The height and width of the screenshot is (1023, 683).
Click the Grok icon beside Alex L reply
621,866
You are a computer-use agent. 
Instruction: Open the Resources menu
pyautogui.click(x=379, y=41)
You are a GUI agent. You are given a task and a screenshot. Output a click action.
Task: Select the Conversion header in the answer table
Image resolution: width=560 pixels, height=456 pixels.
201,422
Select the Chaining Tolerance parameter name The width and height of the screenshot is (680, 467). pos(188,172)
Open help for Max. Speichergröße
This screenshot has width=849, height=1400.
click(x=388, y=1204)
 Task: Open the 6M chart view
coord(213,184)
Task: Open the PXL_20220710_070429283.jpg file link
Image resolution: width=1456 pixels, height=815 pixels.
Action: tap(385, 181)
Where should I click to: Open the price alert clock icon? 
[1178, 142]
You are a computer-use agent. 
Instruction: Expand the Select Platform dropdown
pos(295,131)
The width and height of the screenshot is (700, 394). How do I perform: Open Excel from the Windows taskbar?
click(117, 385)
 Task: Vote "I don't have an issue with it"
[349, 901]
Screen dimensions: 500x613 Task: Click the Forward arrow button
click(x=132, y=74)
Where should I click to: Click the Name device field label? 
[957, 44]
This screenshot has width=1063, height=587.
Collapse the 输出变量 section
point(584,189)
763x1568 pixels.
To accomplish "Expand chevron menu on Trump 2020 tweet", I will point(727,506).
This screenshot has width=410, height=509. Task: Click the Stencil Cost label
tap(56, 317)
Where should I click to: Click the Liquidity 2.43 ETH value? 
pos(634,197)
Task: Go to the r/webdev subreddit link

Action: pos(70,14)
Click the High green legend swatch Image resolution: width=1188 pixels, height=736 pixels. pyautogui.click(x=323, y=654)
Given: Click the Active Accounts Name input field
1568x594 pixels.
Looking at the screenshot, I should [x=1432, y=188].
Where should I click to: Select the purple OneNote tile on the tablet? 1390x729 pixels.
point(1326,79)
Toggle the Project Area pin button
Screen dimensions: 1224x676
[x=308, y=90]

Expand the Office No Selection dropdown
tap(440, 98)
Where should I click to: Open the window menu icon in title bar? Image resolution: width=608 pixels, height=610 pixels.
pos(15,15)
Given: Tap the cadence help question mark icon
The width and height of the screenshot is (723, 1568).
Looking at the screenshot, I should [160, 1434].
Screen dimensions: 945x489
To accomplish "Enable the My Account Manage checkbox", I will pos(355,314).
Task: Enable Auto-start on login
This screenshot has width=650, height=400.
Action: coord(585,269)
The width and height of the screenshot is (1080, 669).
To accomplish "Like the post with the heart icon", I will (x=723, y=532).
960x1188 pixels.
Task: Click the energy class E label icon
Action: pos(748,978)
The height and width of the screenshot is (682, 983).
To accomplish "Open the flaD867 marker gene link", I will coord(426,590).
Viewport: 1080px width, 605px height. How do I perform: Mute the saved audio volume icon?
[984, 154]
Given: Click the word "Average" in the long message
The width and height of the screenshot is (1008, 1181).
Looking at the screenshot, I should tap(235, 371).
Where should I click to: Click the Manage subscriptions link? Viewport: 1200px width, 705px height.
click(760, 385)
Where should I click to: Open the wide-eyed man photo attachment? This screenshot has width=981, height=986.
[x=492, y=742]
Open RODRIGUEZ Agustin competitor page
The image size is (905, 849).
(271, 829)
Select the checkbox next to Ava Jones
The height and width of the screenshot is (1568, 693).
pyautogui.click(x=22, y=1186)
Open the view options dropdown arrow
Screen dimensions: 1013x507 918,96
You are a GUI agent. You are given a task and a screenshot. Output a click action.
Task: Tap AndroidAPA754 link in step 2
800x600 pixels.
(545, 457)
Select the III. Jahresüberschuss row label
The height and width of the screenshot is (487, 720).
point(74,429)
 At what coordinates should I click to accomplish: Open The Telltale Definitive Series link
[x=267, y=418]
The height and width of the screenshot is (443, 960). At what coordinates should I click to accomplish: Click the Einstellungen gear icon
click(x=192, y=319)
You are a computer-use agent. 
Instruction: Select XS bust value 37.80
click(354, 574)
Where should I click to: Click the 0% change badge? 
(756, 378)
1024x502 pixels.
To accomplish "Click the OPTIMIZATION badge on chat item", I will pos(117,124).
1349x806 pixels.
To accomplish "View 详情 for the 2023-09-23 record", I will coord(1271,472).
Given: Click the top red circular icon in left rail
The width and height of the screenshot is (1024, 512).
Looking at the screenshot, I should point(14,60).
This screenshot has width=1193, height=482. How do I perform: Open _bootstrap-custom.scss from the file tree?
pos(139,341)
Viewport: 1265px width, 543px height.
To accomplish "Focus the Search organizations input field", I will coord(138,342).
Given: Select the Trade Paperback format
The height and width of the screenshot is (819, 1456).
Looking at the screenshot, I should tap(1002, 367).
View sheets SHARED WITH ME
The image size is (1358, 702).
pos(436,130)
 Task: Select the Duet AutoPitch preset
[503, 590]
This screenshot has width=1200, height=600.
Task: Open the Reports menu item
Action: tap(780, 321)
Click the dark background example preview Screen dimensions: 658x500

*WORK ITEM*
The material is to be transcribed once more, exactly and completely.

*ANSWER TO THIS TASK*
The height and width of the screenshot is (1023, 683).
Click the Grok icon beside Alex L reply
621,866
You are a computer-use agent. 
Instruction: Open the Resources menu
pyautogui.click(x=379, y=41)
You are a GUI agent. You are given a task and a screenshot. Output a click action.
Task: Select the Conversion header in the answer table
Image resolution: width=560 pixels, height=456 pixels.
201,422
Select the Chaining Tolerance parameter name The width and height of the screenshot is (680, 467). pos(188,172)
Open help for Max. Speichergröße
This screenshot has width=849, height=1400.
click(x=388, y=1204)
 Task: Open the 6M chart view
coord(213,184)
Task: Open the PXL_20220710_070429283.jpg file link
Image resolution: width=1456 pixels, height=815 pixels.
Action: tap(385, 181)
Where should I click to: Open the price alert clock icon? 
[1178, 142]
You are a computer-use agent. 
Instruction: Expand the Select Platform dropdown
pos(295,131)
The width and height of the screenshot is (700, 394). How do I perform: Open Excel from the Windows taskbar?
click(117, 385)
 Task: Vote "I don't have an issue with it"
[349, 901]
Screen dimensions: 500x613 Task: Click the Forward arrow button
click(x=132, y=74)
Where should I click to: Click the Name device field label? 
[957, 44]
This screenshot has width=1063, height=587.
Collapse the 输出变量 section
point(584,189)
763x1568 pixels.
To accomplish "Expand chevron menu on Trump 2020 tweet", I will point(727,506).
This screenshot has width=410, height=509. Task: Click the Stencil Cost label
tap(56, 317)
Where should I click to: Click the Liquidity 2.43 ETH value? 
pos(634,197)
Task: Go to the r/webdev subreddit link

Action: pos(70,14)
Click the High green legend swatch Image resolution: width=1188 pixels, height=736 pixels. pyautogui.click(x=323, y=654)
Given: Click the Active Accounts Name input field
1568x594 pixels.
Looking at the screenshot, I should [x=1432, y=188].
Where should I click to: Select the purple OneNote tile on the tablet? 1390x729 pixels.
point(1326,79)
Toggle the Project Area pin button
Screen dimensions: 1224x676
[x=308, y=90]

Expand the Office No Selection dropdown
tap(440, 98)
Where should I click to: Open the window menu icon in title bar? Image resolution: width=608 pixels, height=610 pixels.
pos(15,15)
Given: Tap the cadence help question mark icon
The width and height of the screenshot is (723, 1568).
Looking at the screenshot, I should [160, 1434].
Screen dimensions: 945x489
To accomplish "Enable the My Account Manage checkbox", I will pos(355,314).
Task: Enable Auto-start on login
This screenshot has width=650, height=400.
Action: coord(585,269)
The width and height of the screenshot is (1080, 669).
To accomplish "Like the post with the heart icon", I will (x=723, y=532).
960x1188 pixels.
Task: Click the energy class E label icon
Action: pos(748,978)
The height and width of the screenshot is (682, 983).
To accomplish "Open the flaD867 marker gene link", I will coord(426,590).
Viewport: 1080px width, 605px height. How do I perform: Mute the saved audio volume icon?
[984, 154]
Given: Click the word "Average" in the long message
The width and height of the screenshot is (1008, 1181).
Looking at the screenshot, I should tap(235, 371).
Where should I click to: Click the Manage subscriptions link? Viewport: 1200px width, 705px height.
click(760, 385)
Where should I click to: Open the wide-eyed man photo attachment? This screenshot has width=981, height=986.
[x=492, y=742]
Open RODRIGUEZ Agustin competitor page
The image size is (905, 849).
(271, 829)
Select the checkbox next to Ava Jones
The height and width of the screenshot is (1568, 693).
pyautogui.click(x=22, y=1186)
Open the view options dropdown arrow
Screen dimensions: 1013x507 918,96
You are a GUI agent. You are given a task and a screenshot. Output a click action.
Task: Tap AndroidAPA754 link in step 2
800x600 pixels.
(545, 457)
Select the III. Jahresüberschuss row label
The height and width of the screenshot is (487, 720).
point(74,429)
 At what coordinates should I click to accomplish: Open The Telltale Definitive Series link
[x=267, y=418]
The height and width of the screenshot is (443, 960). At what coordinates should I click to accomplish: Click the Einstellungen gear icon
click(x=192, y=319)
You are a computer-use agent. 
Instruction: Select XS bust value 37.80
click(354, 574)
Where should I click to: Click the 0% change badge? 
(756, 378)
1024x502 pixels.
To accomplish "Click the OPTIMIZATION badge on chat item", I will pos(117,124).
1349x806 pixels.
To accomplish "View 详情 for the 2023-09-23 record", I will coord(1271,472).
Given: Click the top red circular icon in left rail
The width and height of the screenshot is (1024, 512).
Looking at the screenshot, I should point(14,60).
This screenshot has width=1193, height=482. How do I perform: Open _bootstrap-custom.scss from the file tree?
pos(139,341)
Viewport: 1265px width, 543px height.
To accomplish "Focus the Search organizations input field", I will coord(138,342).
Given: Select the Trade Paperback format
The height and width of the screenshot is (819, 1456).
Looking at the screenshot, I should tap(1002, 367).
View sheets SHARED WITH ME
The image size is (1358, 702).
pos(436,130)
 Task: Select the Duet AutoPitch preset
[503, 590]
This screenshot has width=1200, height=600.
Task: Open the Reports menu item
Action: tap(780, 321)
Click the dark background example preview Screen dimensions: 658x500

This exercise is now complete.